According to the Party’s announcement Statecraft will join Phoenix attorney Stephen Richer in reviewing the actions of the Maricopa County Recorders Office. “Specifically the investigation will research and report on 1) the Recorder’s decision to open emergency voting centers prior to Election Day, 2) Election Day voting procedures and challenges, 3) the ballot counting and results reporting process, and 4) allegations of fraud in the election.”
Critics say the announcement is little more than a publicity stunt to shore up support for AZ GOP chairman Jonathan Lines, who was “AWOL” during much of this election cycle.
The AZGOP claims the “independent audit will analyze the Recorder’s compliance with applicable state and federal law and review all available all documents” and hopefully “produce a fair, factually-based report that will help us better understand what happened in this drawn-out election and address the many concerns of the voters.”
The controversy started before polls even opened. In one bizarre situation, voters were diverted to City Hall to cast their votes after a polling site building had been foreclosed upon and locked-up by authorities the night before.
UPDATE: We are advising voters assigned to the Polling Place at 2031 N. Arizona Ave in Gila Precinct to use the Chandler City Hall Vote Center, at 175 S. Arizona Ave, Chandler due to building access issues. We will keep you posted. #Vote #ElectionDay
— Adrian Fontes (@RecorderFontes) November 6, 2018
Fox 10 News reported later in the day, that Fontes admitted that 72 polling places out of 503 were not ready for voters.
Since the election last Tuesday, numerous Arizona voters, who legally cast ballots are claiming their votes were not counted after checking the Recorder’s website.
One group of people, who appeared to have a great deal of help casting their votes were those residents, who are not legal citizens and used the federal form to vote. The federal form does not ask immigration status. However using the form limits registrants to voting only in federal races. Many believe much of those votes may have tipped the results of the U.S. Senate in favor of Rep. Krysten Sinema.
The results of the Sinema/McSally race were especially surprising to politicos given the fact that Governor Doug Ducey easily beat his challenger David Garcia. That race would not have been included on ballots received by federal form registrants.

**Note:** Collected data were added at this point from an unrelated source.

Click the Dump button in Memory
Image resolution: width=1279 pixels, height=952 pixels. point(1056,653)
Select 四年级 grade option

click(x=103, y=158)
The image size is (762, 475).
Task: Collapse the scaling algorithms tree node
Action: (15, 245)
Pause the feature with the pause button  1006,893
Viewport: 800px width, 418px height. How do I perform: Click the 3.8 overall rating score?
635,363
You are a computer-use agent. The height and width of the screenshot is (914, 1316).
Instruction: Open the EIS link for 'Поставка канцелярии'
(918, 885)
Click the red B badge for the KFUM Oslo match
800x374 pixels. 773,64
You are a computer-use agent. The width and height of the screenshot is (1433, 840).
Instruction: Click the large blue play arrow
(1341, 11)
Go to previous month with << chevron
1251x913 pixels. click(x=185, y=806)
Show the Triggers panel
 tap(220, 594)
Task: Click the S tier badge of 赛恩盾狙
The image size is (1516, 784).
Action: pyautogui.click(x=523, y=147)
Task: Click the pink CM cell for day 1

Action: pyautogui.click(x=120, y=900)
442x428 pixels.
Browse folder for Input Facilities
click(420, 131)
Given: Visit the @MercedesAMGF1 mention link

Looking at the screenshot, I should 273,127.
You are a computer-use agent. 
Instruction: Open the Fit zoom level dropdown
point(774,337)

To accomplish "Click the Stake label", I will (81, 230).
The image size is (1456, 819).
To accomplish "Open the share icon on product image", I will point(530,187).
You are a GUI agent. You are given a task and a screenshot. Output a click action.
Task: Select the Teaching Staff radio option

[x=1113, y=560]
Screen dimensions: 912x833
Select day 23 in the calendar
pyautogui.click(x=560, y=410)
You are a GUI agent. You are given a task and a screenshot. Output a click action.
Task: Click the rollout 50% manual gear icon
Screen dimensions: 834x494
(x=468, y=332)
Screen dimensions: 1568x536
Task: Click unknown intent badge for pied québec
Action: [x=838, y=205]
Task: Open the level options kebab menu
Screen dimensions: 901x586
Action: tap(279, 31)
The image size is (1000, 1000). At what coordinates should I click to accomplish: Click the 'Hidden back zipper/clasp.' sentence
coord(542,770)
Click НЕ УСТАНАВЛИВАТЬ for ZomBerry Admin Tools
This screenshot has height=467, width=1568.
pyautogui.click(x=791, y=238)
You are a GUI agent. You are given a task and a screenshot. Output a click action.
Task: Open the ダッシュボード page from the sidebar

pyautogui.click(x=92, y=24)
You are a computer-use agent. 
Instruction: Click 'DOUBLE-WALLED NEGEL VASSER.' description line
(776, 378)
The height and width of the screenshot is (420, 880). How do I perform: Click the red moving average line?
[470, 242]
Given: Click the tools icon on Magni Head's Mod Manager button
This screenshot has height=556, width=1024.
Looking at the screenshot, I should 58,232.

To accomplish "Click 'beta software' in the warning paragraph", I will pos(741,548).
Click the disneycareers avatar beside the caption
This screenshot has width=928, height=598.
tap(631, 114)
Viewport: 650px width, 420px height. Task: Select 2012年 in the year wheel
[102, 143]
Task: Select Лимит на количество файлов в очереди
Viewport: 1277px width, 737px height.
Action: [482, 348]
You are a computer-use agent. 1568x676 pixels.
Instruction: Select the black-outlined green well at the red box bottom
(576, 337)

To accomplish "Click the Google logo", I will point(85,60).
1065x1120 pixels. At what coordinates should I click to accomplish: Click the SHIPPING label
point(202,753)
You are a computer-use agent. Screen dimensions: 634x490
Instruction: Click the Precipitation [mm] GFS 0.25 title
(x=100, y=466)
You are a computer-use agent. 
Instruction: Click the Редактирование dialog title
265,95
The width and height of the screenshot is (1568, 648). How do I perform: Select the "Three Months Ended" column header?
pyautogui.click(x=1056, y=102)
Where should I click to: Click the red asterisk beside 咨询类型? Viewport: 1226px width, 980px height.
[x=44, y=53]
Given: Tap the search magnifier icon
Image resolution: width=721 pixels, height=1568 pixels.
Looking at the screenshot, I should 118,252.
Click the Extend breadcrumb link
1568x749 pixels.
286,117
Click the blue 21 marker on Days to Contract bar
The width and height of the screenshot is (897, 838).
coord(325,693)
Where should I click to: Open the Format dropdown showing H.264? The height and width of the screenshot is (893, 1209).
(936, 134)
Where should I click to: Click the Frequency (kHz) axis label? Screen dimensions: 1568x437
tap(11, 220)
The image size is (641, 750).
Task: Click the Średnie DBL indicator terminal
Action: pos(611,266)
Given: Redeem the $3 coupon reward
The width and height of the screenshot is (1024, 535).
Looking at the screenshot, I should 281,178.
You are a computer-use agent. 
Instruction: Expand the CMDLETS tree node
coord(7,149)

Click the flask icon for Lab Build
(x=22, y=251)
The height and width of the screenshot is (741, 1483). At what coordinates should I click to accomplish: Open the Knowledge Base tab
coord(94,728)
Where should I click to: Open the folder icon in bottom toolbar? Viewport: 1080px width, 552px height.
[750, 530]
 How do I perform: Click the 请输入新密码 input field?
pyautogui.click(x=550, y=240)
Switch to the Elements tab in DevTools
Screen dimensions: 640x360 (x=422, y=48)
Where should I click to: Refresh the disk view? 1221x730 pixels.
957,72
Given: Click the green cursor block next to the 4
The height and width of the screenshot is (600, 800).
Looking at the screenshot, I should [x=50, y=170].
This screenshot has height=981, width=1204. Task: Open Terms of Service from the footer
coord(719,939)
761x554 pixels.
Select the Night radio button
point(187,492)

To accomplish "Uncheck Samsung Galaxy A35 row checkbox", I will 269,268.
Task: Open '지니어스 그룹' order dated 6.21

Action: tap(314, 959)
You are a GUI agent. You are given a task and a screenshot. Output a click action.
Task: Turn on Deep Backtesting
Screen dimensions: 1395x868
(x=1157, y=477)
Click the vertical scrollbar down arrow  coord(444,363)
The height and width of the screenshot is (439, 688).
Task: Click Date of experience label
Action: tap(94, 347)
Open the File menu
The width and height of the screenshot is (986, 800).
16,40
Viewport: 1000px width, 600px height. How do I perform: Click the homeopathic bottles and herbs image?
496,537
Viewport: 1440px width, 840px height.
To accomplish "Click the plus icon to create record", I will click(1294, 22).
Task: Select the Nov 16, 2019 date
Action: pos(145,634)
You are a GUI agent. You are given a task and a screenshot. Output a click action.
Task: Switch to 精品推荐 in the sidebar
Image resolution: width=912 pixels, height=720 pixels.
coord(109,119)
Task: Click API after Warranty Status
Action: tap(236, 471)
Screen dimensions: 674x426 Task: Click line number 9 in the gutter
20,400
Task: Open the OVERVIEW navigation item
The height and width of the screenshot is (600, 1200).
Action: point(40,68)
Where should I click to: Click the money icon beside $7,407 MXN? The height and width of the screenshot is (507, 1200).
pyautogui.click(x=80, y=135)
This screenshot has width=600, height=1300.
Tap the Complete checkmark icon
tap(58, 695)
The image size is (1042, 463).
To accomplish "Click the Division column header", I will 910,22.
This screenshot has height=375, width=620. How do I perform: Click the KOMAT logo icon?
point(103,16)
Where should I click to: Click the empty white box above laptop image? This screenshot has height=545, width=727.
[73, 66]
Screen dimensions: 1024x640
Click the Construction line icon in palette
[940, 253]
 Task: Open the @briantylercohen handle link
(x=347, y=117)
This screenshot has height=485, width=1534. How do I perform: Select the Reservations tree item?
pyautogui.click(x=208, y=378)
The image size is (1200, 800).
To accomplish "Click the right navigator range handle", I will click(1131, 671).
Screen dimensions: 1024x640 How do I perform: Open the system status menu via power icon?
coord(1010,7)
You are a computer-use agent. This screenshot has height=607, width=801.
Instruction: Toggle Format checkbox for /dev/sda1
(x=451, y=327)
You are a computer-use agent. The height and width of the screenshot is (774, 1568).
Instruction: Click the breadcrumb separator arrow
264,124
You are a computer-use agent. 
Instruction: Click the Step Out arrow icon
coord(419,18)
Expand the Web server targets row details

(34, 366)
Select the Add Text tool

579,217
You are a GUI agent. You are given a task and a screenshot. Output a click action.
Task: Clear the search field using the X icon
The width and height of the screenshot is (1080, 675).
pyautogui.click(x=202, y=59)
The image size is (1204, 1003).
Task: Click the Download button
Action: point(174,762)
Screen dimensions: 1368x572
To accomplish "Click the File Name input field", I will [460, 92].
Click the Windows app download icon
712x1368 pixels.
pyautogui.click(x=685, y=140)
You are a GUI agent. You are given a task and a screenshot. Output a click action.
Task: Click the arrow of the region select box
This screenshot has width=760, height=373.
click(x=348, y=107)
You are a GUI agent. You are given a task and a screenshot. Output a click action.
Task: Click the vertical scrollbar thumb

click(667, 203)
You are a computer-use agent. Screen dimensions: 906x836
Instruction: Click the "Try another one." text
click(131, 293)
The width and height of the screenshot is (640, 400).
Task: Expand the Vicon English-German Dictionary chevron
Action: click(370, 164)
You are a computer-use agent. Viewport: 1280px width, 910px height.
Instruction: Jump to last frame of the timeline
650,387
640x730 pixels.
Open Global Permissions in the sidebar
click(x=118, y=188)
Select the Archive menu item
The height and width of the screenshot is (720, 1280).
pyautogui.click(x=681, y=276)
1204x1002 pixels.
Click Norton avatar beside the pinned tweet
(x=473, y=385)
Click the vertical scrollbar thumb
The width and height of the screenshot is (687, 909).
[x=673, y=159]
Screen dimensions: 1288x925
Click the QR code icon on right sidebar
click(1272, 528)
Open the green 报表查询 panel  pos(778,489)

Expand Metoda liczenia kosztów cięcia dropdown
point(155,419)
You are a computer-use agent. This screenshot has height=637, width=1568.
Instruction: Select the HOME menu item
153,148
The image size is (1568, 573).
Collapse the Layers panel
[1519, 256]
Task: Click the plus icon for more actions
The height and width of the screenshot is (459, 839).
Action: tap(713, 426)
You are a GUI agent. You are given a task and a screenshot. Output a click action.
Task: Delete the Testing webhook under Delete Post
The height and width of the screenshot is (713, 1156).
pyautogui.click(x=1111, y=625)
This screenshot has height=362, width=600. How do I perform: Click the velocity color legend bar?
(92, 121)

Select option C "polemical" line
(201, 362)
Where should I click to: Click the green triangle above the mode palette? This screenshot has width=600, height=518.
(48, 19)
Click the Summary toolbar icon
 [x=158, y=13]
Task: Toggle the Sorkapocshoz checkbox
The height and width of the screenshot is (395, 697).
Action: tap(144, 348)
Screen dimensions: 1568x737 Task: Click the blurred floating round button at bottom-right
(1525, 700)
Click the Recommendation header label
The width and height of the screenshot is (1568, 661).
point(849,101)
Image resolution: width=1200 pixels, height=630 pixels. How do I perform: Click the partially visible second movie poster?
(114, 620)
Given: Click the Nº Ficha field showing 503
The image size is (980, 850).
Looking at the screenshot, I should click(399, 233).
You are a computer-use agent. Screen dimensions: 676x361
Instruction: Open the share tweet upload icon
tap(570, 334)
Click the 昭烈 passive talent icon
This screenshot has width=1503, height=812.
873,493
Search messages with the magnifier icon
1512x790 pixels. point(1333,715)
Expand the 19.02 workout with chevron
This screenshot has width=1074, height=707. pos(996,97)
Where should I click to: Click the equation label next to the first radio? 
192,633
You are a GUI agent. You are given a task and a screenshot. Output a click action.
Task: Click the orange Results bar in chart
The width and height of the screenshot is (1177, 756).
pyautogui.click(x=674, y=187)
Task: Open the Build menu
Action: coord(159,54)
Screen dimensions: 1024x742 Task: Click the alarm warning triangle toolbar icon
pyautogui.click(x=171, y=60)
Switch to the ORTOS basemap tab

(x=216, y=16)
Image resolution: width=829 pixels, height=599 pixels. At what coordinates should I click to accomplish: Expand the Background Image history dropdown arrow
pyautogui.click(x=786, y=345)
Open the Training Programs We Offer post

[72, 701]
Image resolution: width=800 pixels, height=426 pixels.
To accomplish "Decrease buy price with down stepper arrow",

“Just received this about people who have registered to vote without establishing citizenship,” Arizona State Rep. Kelly Townsend posted on Facebook on Thursday. “In 2015, the number was only 1135, but now the numbers have grown and could significantly impact the outcome of our elections. Here is what the AZSOS emailed in response to my inquiry:
There are approximately 5,300 individuals who have registered through the federal registration form where an ID was established but not citizenship. In addition, there are approximately 7,000 folks whom only completed the federal registration form. Please note that Maricopa County keeps their own voter registration data rolls and the “federal only” rolls are not incorporated state voter registration rolls. *We will not know until December when the histories are completed on the amount of votes that were cast under the bifurcated process (i.e. fed only races).
Combined total of non-Maricopa federal only registered voters is approximately 12,300.
“The count above does not include Maricopa’s “federal only” voters, as they maintain information in their own voter registration system and is not pushed to the state voter registration system for us to pull data from,” explained Townsend. “Those numbers would have to be obtained directly from Maricopa.”
The emergency voting centers were kept open over the weekend in predominantly democrat neighborhoods, in violation of Arizona law. Sinema’s camp were directing voters to the emergency voting centers. While ballot harvesting is illegal in Arizona, the voting centers served as quasi-ballot harvesters.
“I have reached out to Maricopa County to request the number of people registering to vote without proof of citizenship and I was told that I must submit a public records request. Hopefully, they will be expedient in getting me those numbers. My suspicion is that the number is exponentially larger than the 12,300 people registered to vote outside Maricopa County using a federal ballot,” said Townsend. “I believe there should be more transparency for the public in finding out the status of these voters, and I intend to address that and several other election issuers in the next legislative session.”